■ Fragmento extraído ■
──────
La última película de Terrence Malick, polémica Palma de Oro en el último Cannes, es inabarcable.

No por su duración, que es simplemente generosa (139 minutos, 30 menos que La delgada línea roja ), sino por los distintos estilos que baraja en un mismo filme y por todo lo que intenta contar a la manera de Malick, es decir, con mucha voz narrativa y reflexiva que tanto puede adelantar acontecimientos como subrayarlos o colocarse en una esfera paralela a la de las imágenes, con escenas breves y planos cortados al filo, con constantes elipsis y saltos narrativos dentro de un mismo bloque.

En el fondo, Malick siempre cuenta historias sencillas como la de Malas tierras (dos adolescentes escapando de la justicia), Días del cielo (la relación entre una pareja y un patrón), La delgada línea roja (la toma de una colina durante la segunda guerra mundial) y El nuevo mundo (la historia de amor entre el soldado John Smith y la india Pocahontas).

El árbol de la vida no es una excepción: un matrimonio pierde a su hijo, caído en combate en una contienda de la que no se nos dice nada, aunque la acción parece ambientada en los años 50.

Pero para relatar eso, la pérdida y la desesperación, y volver atrás en el tiempo para que veamos cual fue la relación entre el padre, el hijo, la madre y los otros dos hermanos, y después ir hacia adelante para mostrar el desarraigo de uno de los hermanos en la edad madura, Malick no duda también en remontarse a los orígenes de todo y mostrar, mediante hipnóticas imágenes de mares, desiertos, cielos y volcanes, como surgió la vida. Así es Malick, íntimo, expansivo, panteísta y ahora algo bíblico. Inabarcable.
──────
[Registros almacenados]
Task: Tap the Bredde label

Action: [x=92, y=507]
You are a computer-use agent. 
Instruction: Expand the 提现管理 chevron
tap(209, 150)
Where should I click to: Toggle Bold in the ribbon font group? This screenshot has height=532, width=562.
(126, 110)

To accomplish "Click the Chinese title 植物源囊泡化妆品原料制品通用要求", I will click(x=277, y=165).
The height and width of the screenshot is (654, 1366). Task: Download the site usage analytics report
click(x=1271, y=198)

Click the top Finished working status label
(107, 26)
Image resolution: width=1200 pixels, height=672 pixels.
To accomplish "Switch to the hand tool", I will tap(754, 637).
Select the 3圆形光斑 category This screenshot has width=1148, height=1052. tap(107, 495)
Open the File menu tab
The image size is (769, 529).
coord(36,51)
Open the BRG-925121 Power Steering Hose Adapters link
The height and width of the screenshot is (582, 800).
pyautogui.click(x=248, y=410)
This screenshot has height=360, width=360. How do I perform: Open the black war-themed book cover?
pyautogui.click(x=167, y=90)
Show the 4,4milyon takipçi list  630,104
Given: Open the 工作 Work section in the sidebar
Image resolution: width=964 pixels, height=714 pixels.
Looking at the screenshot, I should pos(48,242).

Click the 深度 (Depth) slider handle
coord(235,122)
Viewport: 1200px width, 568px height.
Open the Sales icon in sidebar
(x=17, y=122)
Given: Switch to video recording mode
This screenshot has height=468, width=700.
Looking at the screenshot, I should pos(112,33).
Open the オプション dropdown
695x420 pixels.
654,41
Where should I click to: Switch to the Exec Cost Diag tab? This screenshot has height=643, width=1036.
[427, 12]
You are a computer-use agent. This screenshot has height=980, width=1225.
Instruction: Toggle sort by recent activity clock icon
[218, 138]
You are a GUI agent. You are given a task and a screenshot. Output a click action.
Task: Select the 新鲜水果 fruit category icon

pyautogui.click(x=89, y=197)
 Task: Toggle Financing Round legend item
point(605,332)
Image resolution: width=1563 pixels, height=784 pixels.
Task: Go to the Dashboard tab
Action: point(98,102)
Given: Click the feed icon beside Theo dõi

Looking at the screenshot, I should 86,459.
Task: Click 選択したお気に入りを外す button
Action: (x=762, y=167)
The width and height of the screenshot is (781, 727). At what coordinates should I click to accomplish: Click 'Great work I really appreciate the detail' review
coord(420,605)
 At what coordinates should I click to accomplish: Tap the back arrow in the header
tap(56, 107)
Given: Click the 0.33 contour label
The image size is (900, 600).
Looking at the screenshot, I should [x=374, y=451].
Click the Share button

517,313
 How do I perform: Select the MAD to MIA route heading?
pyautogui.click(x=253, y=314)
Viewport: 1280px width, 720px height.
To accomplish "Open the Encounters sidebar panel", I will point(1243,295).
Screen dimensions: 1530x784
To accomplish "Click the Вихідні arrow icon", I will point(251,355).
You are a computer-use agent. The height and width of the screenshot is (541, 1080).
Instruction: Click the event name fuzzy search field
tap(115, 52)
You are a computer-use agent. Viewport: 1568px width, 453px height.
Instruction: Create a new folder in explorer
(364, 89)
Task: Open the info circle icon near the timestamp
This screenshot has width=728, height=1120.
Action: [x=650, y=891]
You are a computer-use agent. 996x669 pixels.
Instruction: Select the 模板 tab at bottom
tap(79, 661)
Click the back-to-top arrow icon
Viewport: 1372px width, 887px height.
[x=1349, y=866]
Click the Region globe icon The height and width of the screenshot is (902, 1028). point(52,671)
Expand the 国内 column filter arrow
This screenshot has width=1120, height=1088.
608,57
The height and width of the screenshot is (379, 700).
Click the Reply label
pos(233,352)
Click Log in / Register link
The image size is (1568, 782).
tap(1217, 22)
──────
■ Objetivo de la tarea ■
Según la reseña de El árbol de la vida, ¿por qué la película resulta inabarcable? Responde en una a tres oraciones. Este material es independiente de la reseña.

■ Respuesta ■
No por su duración, que es simplemente generosa (139 minutos), sino por los distintos estilos que baraja en un mismo filme y por todo lo que intenta contar a la manera de Malick. Esa manera combina mucha voz narrativa y reflexiva, escenas breves con planos cortados al filo y constantes elipsis y saltos narrativos dentro de un mismo bloque.